Quanto ai reparti di appartenenza, i più desiderosi di fuggire verso le cooperative sono i medici che lavorano nell’area dei servizi (che rappresentano il 46% di coloro che dichiarano di voler lavorare come gettonisti), seguiti da chi lavora in emergenza (42%), dai chirurghi (40%) e, infine, dall’area medica (32%).

Una situazione che “non può non destare preoccupazione – commenta Guido Quici, presidente della Federazione Cimo-Fesmed che riunisce le sigle Anpo-Ascoti, Cimo, Cimop E Fesmed – È la rappresentazione plastica del disagio dei medici dipendenti del Servizio sanitario nazionale che iniziano a vedere nelle coop l’unica ancora di salvezza per uscire da un sistema e da un’organizzazione del lavoro ormai insopportabili. Ma se queste percentuali dovessero trasformarsi in dimissioni reali, ci ritroveremmo dinanzi al tramonto definitivo del Servizio sanitario nazionale, svuotato di molte delle sue professionalità e affidato in buona parte a società private che nessuno regola né controlla”.

Cimo-Fesmed punta il dito contro “l’assenza di trasparenza in merito al percorso formativo dei medici proposti, che spesso sono neolaureati senza alcuna specializzazione; l’impossibilità di controllare il rispetto della normativa sull’orario di lavoro ed il riposo obbligatorio tra un turno e l’altro, che mette a rischio la sicurezza delle cure e, quindi, i pazienti; la difficoltà di inserirsi in un contesto lavorativo ogni volta diverso, che segue regole, protocolli e un’organizzazione che solo un dipendente può conoscere bene e rispettare; l’ingiustizia di far guadagnare al gettonista anche il triplo di quello che guadagna un dipendente nel corso del medesimo turno di servizio, avendo inoltre un carico di responsabilità inferiore”.
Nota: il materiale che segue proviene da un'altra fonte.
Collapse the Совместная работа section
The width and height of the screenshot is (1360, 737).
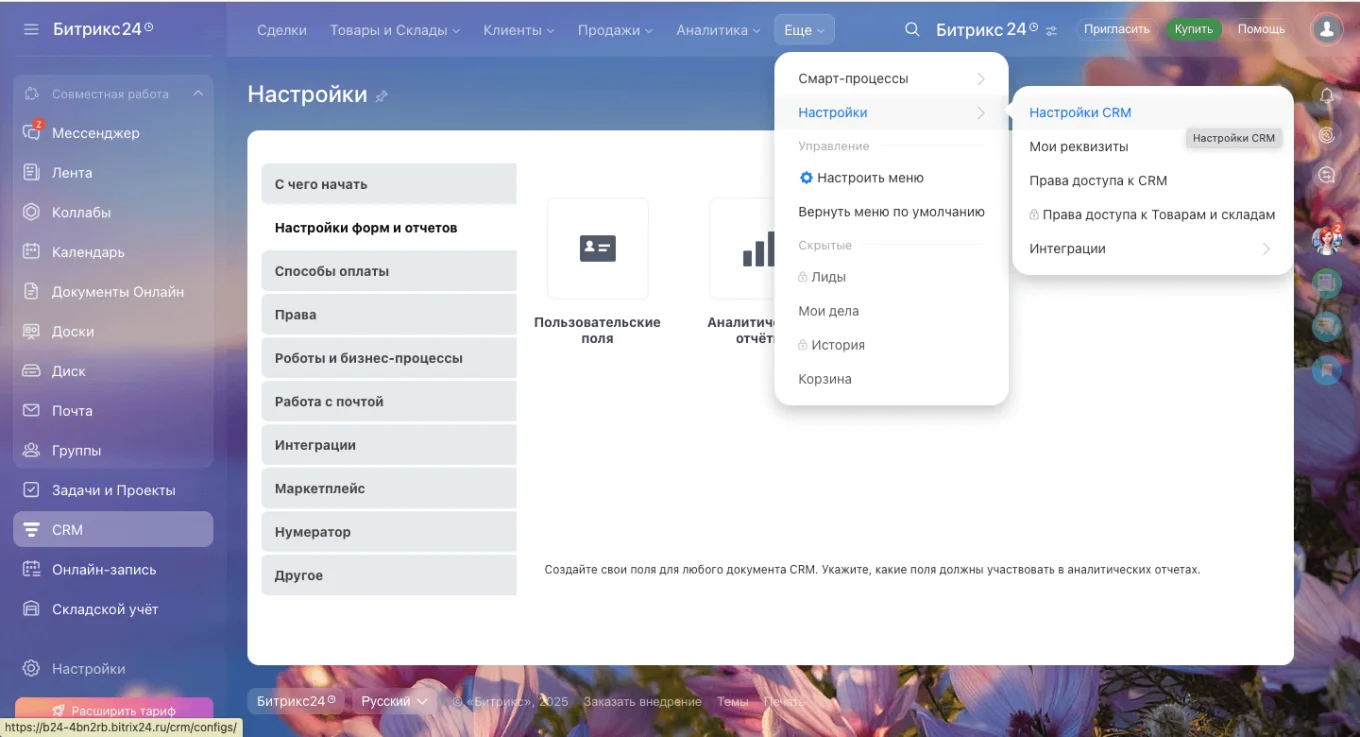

Sebbene l’aspetto retributivo, e quindi la possibilità offerta dalle cooperative di guadagnare molto di più lavorando molto di meno, sia uno dei motivi principali che spinge sempre più medici verso le prestazioni a gettone, in realtà per il 52,4% dei medici che hanno risposto al sondaggio sono altri gli aspetti che inducono a valutare la possibilità di lavorare con le coop. Primo fra tutti, la certezza di poter gestire meglio il proprio tempo, di migliorare la qualità della propria vita, di avere maggiore autonomia e flessibilità, di dover svolgere una quantità minore di compiti burocratici.

“Se non si valorizza la professione medica, adeguando gli stipendi alla media europea, migliorando le condizioni di lavoro in ospedale e dando concrete possibilità di carriera – avverte Quici – tra pochi anni dovremo celebrare il funerale del Servizio sanitario nazionale”. E occorre fare presto, “perché forse è già troppo tardi”.